▶ PROBLEM REQUIREMENTS
Exactly the lines from the one containing "How do I perform: Click the F" through the final line of the data are to be written out again, with nothing added.

▶ SUPPLIED ENTRIES
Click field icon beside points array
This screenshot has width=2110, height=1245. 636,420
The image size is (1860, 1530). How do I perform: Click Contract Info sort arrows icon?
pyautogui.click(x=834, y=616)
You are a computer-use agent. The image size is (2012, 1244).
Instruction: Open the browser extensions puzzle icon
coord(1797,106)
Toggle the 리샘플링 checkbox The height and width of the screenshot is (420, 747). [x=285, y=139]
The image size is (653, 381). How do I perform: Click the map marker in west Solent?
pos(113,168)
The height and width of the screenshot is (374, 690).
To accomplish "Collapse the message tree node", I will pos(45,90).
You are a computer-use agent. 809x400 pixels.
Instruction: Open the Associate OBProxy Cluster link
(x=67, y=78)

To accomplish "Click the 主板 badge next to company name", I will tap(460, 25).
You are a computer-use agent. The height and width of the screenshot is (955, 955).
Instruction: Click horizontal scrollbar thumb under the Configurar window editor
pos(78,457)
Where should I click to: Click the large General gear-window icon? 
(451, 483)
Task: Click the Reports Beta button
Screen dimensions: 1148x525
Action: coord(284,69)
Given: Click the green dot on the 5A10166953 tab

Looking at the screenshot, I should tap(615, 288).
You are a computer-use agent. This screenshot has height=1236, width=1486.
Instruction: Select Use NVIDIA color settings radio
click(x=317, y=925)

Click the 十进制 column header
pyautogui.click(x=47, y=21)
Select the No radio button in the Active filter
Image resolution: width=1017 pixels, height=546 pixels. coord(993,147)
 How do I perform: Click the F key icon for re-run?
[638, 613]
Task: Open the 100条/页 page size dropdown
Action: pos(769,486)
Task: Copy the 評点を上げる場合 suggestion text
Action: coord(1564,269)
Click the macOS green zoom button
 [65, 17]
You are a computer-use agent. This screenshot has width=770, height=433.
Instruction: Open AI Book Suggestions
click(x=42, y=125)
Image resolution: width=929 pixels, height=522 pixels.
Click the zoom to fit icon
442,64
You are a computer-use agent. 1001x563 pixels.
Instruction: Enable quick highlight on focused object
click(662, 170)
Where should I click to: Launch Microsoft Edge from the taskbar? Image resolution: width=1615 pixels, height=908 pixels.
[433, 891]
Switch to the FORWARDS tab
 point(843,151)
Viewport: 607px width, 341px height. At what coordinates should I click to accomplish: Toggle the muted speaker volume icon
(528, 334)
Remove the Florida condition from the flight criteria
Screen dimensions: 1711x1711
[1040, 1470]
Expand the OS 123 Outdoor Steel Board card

▶ EXERCISE ANSWER
 How do I perform: Click the F key icon for re-run?
[638, 613]
Task: Open the 100条/页 page size dropdown
Action: pos(769,486)
Task: Copy the 評点を上げる場合 suggestion text
Action: coord(1564,269)
Click the macOS green zoom button
 [65, 17]
You are a computer-use agent. This screenshot has width=770, height=433.
Instruction: Open AI Book Suggestions
click(x=42, y=125)
Image resolution: width=929 pixels, height=522 pixels.
Click the zoom to fit icon
442,64
You are a computer-use agent. 1001x563 pixels.
Instruction: Enable quick highlight on focused object
click(662, 170)
Where should I click to: Launch Microsoft Edge from the taskbar? Image resolution: width=1615 pixels, height=908 pixels.
[433, 891]
Switch to the FORWARDS tab
 point(843,151)
Viewport: 607px width, 341px height. At what coordinates should I click to accomplish: Toggle the muted speaker volume icon
(528, 334)
Remove the Florida condition from the flight criteria
Screen dimensions: 1711x1711
[1040, 1470]
Expand the OS 123 Outdoor Steel Board card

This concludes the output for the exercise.